A hospitalist boom is a sure thing, say researchers at the University of California, San Francisco.
Hospitalist programs have improved cost efficiency and shortened lengths of stay without adverse effects on quality or patient satisfaction. And they are poised to become the dominant model for hospitals in the United States, concludes the UCSF study, published in the Jan. 23 issue of the Journal of the American Medical Association.
"It is not unanimous that everyone thinks this is the greatest advance in American medicine in the last generation, but it is very unusual to find any parties who don't see the virtues of this model when it is done correctly," says lead author Robert Wachter, M.D.
Since Wachter, associate chairman of the UCSF department of medicine, introduced the term "hospitalist" in 1996, the movement has flourished. The hospitalist workforce is predicted to grow to 19,000 by 2010.
In 15 of 19 hospitalist program studies surveyed, hospitals saw average decreases of 13.4% in costs and 16.6% in lengths of stay.

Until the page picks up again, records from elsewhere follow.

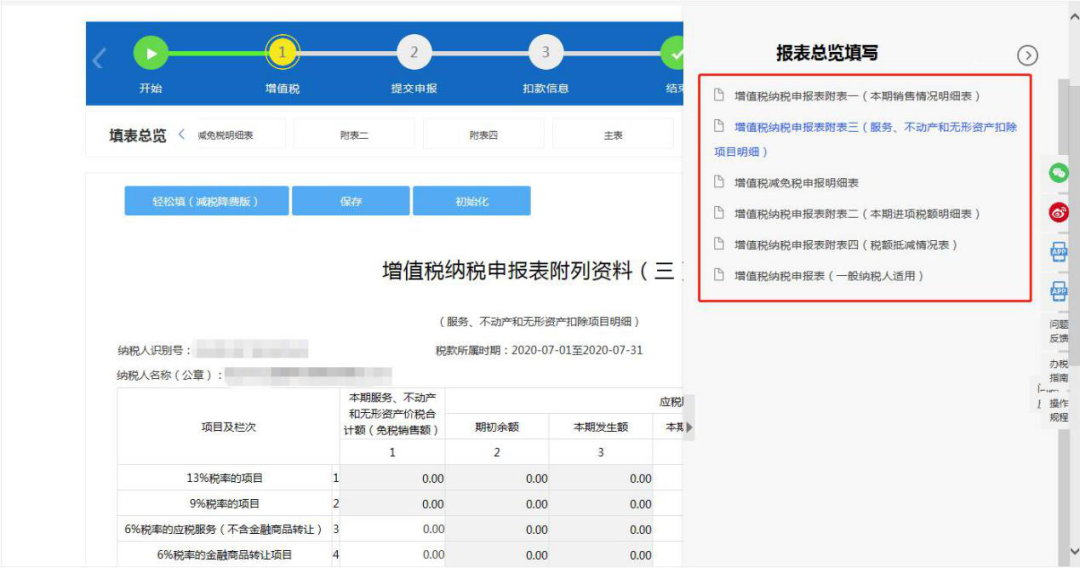Click step 3 扣款信息 circle

(546, 52)

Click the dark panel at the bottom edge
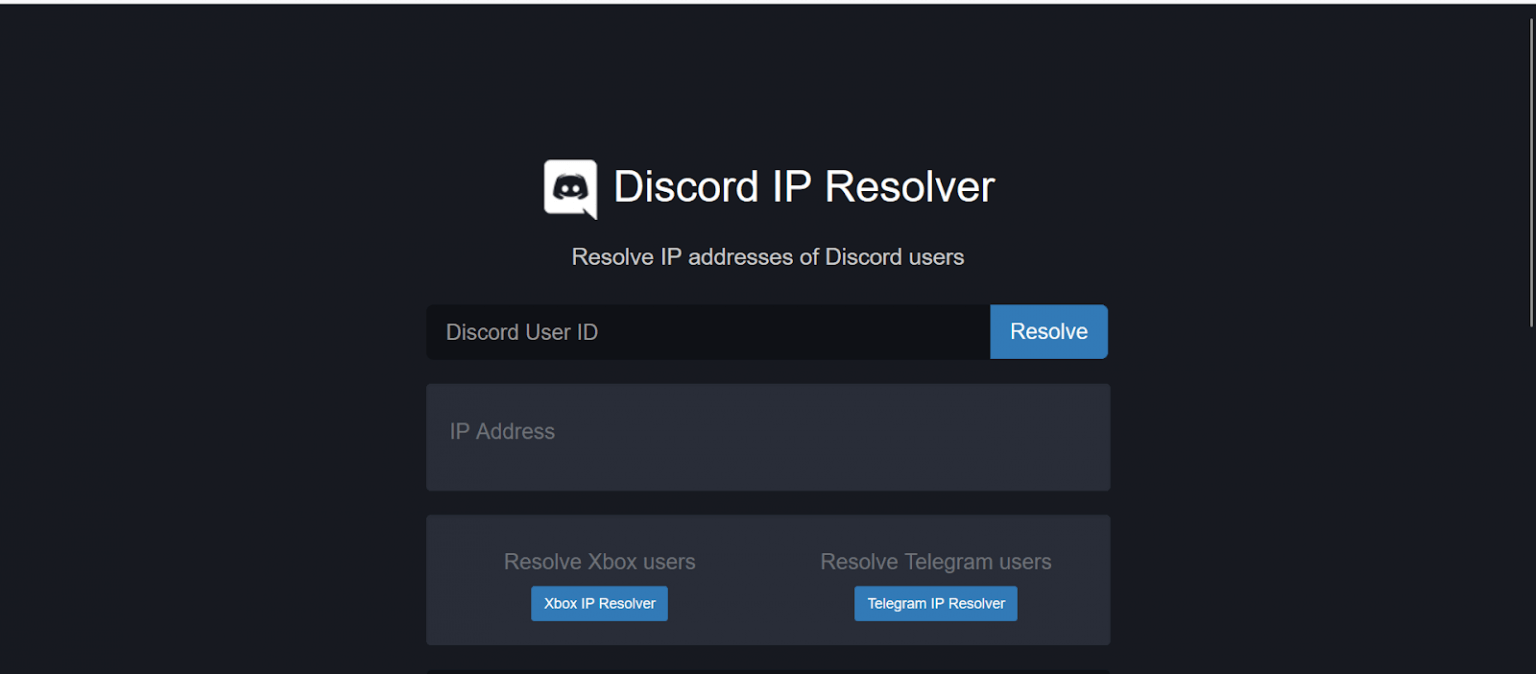[767, 671]
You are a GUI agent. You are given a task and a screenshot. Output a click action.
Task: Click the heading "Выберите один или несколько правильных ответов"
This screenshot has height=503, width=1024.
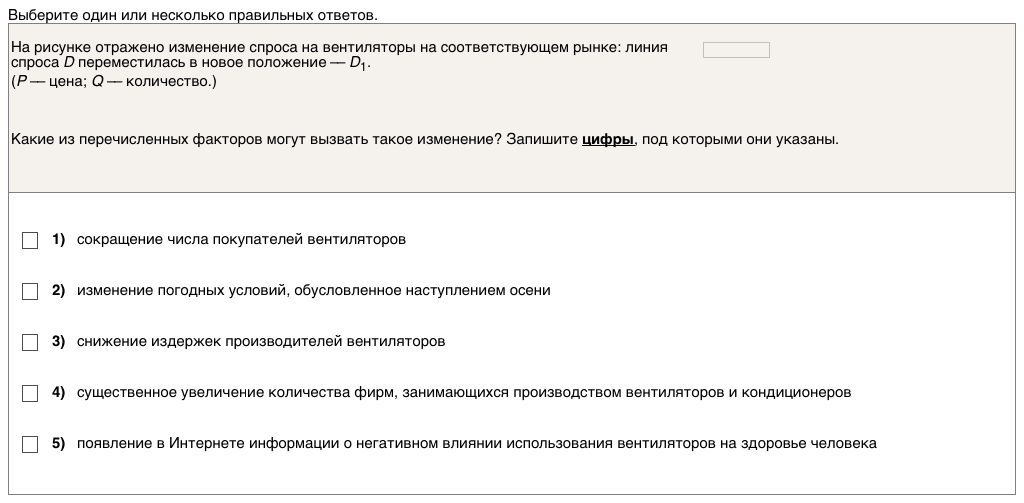pyautogui.click(x=193, y=17)
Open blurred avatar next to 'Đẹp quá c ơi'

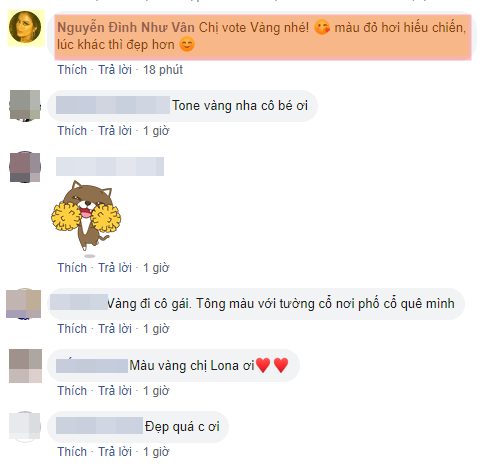pos(25,427)
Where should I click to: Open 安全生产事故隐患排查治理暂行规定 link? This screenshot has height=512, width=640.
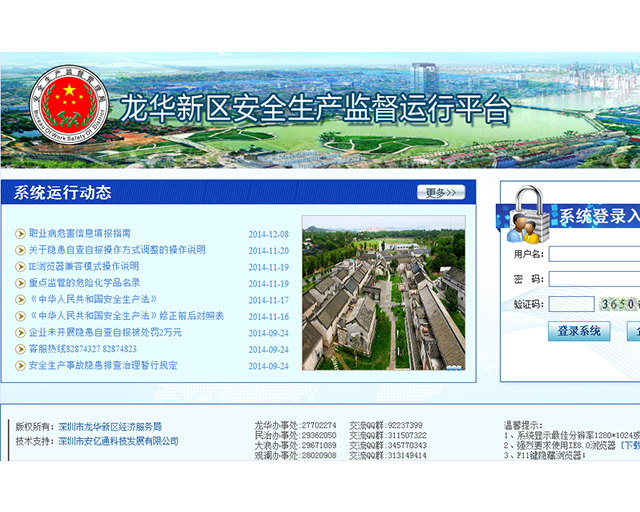pos(103,365)
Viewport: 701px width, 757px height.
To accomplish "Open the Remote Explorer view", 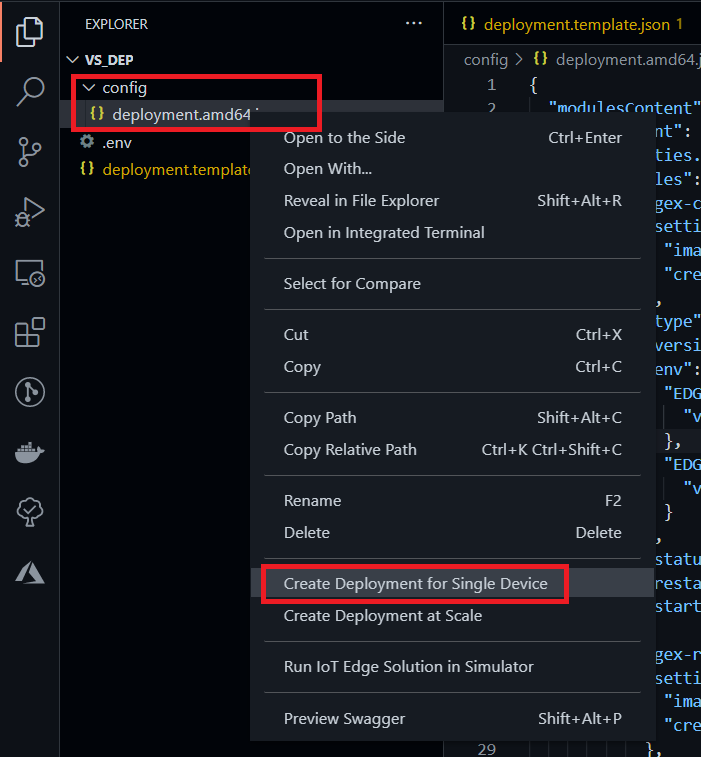I will pyautogui.click(x=30, y=272).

If each of the 5,000 currently practicing hospitalists cared for 600 inpatients annually, they could reduce costs by a total of $2.4 billion--realizing a 10% savings on the average $8,000 inpatient stay--the study says.
Subject to debate is how much, if any, financial support from hospitals is required to maintain a viable hospitalist program.
Wachter says the average hospitalist shortfall is 10% to 50% of professional fee revenues, depending on workload, teaching obligations, payer mix and reimbursement rates.
Winthrop F. Whitcomb, M.D., director of the Mercy Inpatient Medicine Service, says under-reimbursed benefits include hospitalist provision of care for unassigned patients, 24-hour availability to all inpatients, committee leadership and case and utilization management.
Mercy Medical Center, a 180-bed community hospital in Springfield, Mass., owns the group of eight doctors. Physician fee revenues pay about 75% of the program costs, with Mercy paying the remaining 25%.
But not all hospitalist programs require external life support. IPC-The Hospitalist Co. has more than 200 physicians in seven markets. CEO Adam Singer, M.D., insists that 100% of the North Hollywood, Calif.-based company's 45 hospitalist practices are profitable without subsidy. IPC's reported revenue of $40 million in 2001 was up from $25 million in 2000.
"This is a very simple model: You get paid for seeing patients," Singer says.
IPC doctors average $180,000 seeing an annualized 12 patients a day, he says. IPC leverages management by establishing three to four practices, or 18 to 20 hospitalists, in each market. Part-timers, job-sharing and an occasional moonlighter keep hospitals covered without undue call burdens.
Each doctor is mobile, thanks to a handheld computer and proprietary software for billing, coding and general record keeping. And without binding ties to a hospital, IPC physicians answer to themselves and their patients.
But cooperatively improving hospital systems should be what a hospitalist program strives to accomplish, argues Ronald Greeno, M.D., the CMO for Cogent Healthcare. Substantial infrastructure is required to take advantage of opportunities to improve care and efficiency, he says.
Based in Laguna Hills, Calif., Cogent is a hospitalist program management company with more than 300 doctors in eight states. The Cogent model emphasizes disease management and provides care process coordinators. Its system for communicating with primary care physicians doubles as a database for outcomes analysis.
One Cogent client, 492-bed Baptist Hospital in Pensacola, Fla., saves about $1,000 per hospitalist-managed case, with a 50% lower readmission rate for those patients.
"Our charges per case were $10,237 for hospitalists, whereas nonhospitalist patient charges were $13,751," says Craig Miller, M.D., senior vice president of medical affairs at Baptist Healthcare. "Costs per case are $2,559 for Cogent cases and $3,643 for all other doctors."
Cogent reports that revenue grew 50% from June 2001 to December 2001. Contracts are based on a market-sensitive case rate, with 60% paid to the hospitalists. A physician contracting full-time with Cogent can make up to $300,000 a year for "very hard work," including nights, weekends and holidays, Greeno says.